[Dataset rows]

________________________

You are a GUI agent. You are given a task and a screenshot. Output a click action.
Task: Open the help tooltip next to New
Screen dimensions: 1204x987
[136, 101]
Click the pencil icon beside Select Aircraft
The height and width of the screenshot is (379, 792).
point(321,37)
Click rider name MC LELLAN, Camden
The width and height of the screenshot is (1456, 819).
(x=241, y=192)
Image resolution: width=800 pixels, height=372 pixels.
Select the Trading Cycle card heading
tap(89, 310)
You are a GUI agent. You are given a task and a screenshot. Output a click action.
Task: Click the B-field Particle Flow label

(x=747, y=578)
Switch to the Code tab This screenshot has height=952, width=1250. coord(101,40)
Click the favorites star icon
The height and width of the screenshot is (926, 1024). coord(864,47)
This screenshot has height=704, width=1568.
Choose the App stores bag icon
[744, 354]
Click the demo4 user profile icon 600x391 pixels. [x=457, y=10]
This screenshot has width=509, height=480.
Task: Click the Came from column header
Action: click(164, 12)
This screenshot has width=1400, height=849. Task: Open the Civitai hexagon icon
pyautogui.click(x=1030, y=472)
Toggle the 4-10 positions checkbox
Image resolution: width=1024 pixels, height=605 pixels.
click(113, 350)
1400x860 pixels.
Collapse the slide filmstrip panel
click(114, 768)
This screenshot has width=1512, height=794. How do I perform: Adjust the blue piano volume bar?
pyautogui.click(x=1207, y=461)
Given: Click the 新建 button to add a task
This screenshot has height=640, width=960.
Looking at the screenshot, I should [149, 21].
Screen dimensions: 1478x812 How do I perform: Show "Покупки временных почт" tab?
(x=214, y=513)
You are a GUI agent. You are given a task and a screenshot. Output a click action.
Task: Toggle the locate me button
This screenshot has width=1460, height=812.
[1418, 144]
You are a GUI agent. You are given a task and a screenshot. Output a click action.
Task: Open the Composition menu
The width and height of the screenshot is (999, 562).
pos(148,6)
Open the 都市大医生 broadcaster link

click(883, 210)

________________________

-- What is required --
Echo the records verbatim, starting at the first line and ending at the line that contains "pyautogui.click(x=1207, y=461)", including both ends.

-- Task output --
You are a GUI agent. You are given a task and a screenshot. Output a click action.
Task: Open the help tooltip next to New
Screen dimensions: 1204x987
[136, 101]
Click the pencil icon beside Select Aircraft
The height and width of the screenshot is (379, 792).
point(321,37)
Click rider name MC LELLAN, Camden
The width and height of the screenshot is (1456, 819).
(x=241, y=192)
Image resolution: width=800 pixels, height=372 pixels.
Select the Trading Cycle card heading
tap(89, 310)
You are a GUI agent. You are given a task and a screenshot. Output a click action.
Task: Click the B-field Particle Flow label

(x=747, y=578)
Switch to the Code tab This screenshot has height=952, width=1250. coord(101,40)
Click the favorites star icon
The height and width of the screenshot is (926, 1024). coord(864,47)
This screenshot has height=704, width=1568.
Choose the App stores bag icon
[744, 354]
Click the demo4 user profile icon 600x391 pixels. [x=457, y=10]
This screenshot has width=509, height=480.
Task: Click the Came from column header
Action: click(164, 12)
This screenshot has width=1400, height=849. Task: Open the Civitai hexagon icon
pyautogui.click(x=1030, y=472)
Toggle the 4-10 positions checkbox
Image resolution: width=1024 pixels, height=605 pixels.
click(113, 350)
1400x860 pixels.
Collapse the slide filmstrip panel
click(114, 768)
This screenshot has width=1512, height=794. How do I perform: Adjust the blue piano volume bar?
pyautogui.click(x=1207, y=461)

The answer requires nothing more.